Hello Muscle Bike people.
A friend of mine found this yesterday and we are wondering if anyone might know what this bike might have been? It is sticker badged Belknap Blue Grass and says Rollfast on the chain guard which may or may not be original to the bike. If some one can provide a model name and maybe a picture of a more complete one we would be very grateful

Thanks 

JimK


----------



## Jeff54 (Aug 2, 2018)

No, it's almost correct but, the steering wheel missing stickers on it, seat an sissy bar,  prob other things too. However, Huffy must have acquired rollfast in 60's b/c they're mainly huffy branded. Your frame and fenders are right too. I bet that brand was a Monkey wards (Montgomery wards)  contract. I member them, Huffy copied us kids, but seemed cool at first,  b/c we were retrofitting 'coveco' (sp?)  steering wheels, huffy made it easy, but, comparably back then, it was crap.  they'd rust and break fast. I.E. if you value your teeth skull or face, don't pull wheelies like the ad shows [grin]

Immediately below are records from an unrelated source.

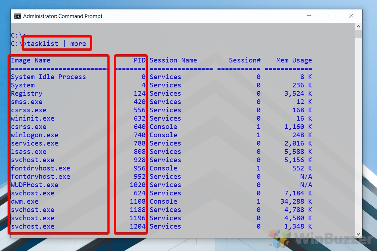The image size is (377, 251).
Task: Click the Command Prompt icon in title bar
Action: [18, 16]
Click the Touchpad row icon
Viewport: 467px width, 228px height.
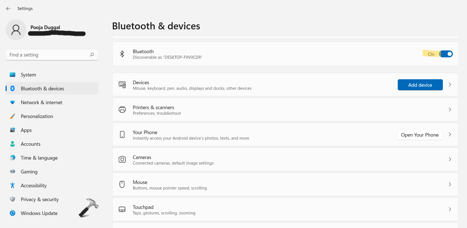[x=122, y=209]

Here's Huffy's 1968 ad, The 'Huffy wheel' :


----------



## JimK (Aug 2, 2018)

Thank you very much for the reply and information


----------



## videoranger (Aug 2, 2018)

Some interesting info on Belknap Bluegrass

https://en.wikipedia.org/wiki/Belknap_Hardware_and_Manufacturing_Company

cool find


----------



## professor72 (Aug 2, 2018)

It's a huffy Wheel with a 24 or 26" rollfast chainguard on it. Huffy made the bikes for Belknaps. Bike probably looked like the blue bike above in Jeff54's post. Cool find.


----------



## rfeagleye (Aug 2, 2018)

Yes, everyone is on point, that is a Huffy made Wheel bike, badged as a Belknap Bluegrass bike. There are lots of mismatched parts, the tires, seat, and guard aren't original, but the rest appears to be original. Nice find!


----------